Grazie all’Accordo di partenariato 2021-27 in ambito Ue, che il Governo punta a chiudere a inizio del 2021, l’Italia avrà a disposizione circa 43 miliardi di fondi europei a cui si aggiungono 39 miliardi di cofinanziamento nazionale.

Il 29 dicembre si è svolta la riunione organizzata dall’Agenzia per la Coesione territoriale e dal Dipartimento per le Politiche di coesione: hanno partecipato tutte le istituzioni coinvolte nella programmazione dei fondi strutturali europei 2021-2027.

I lavori per la predisposizione dell’Accordo di partenariato 2021-27 erano partiti in realtà già nel marzo 2019, ma il contesto è fortemente cambiato con l’emergenza Covid-19: la Commissione europea ha quindi rivisto le sue proposte sulla Politica di Coesione post 2020 e ha inserito nel pacchetto per la ripresa Next Generation EU lo strumento denominato REACT-EU, un ponte tra l’attuale e la nuova programmazione dei fondi strutturali europei.

Nel corso della riunione sono state esaminate le principali novità introdotte al termine del negoziato sui regolamenti dei fondi UE e sul regolamento CPR contenente le disposizioni comuni ai fondi europei e le dimensioni complessive del pacchetto finanziario destinato all’Italia.

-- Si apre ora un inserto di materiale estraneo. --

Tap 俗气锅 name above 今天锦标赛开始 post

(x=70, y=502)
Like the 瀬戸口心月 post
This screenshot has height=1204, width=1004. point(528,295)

In base alle allocazioni pubblicate dalla Commissione europea, i fondi europei che l’Italia dovrà programmare ammontano a 37 miliardi e 341 milioni a prezzi 2018, corrispondenti a oltre 42 miliardi in prezzi correnti, cui aggiungere i 937 milioni del Just Transition Fund – il Fondo per una transizione giusta che accompagna la decarbonizzazione delle regioni più dipendenti dai combustibili fossili – per un totale di circa 43 miliardi.
A questi si aggiunge, poi, il cofinanziamento nazionale dei fondi UE, che la manovra 2021 ha già previsto a valere sul Fondo di rotazione di cui alla legge n. 183.87, per circa 39 miliardi di euro. 
Oltre 82 miliardi di euro per la nuova Politica di Coesione, a cui sommare circa 14 miliardi di REACT-EU, di cui 11,3 miliardi in prezzi correnti in arrivo già nel 2021.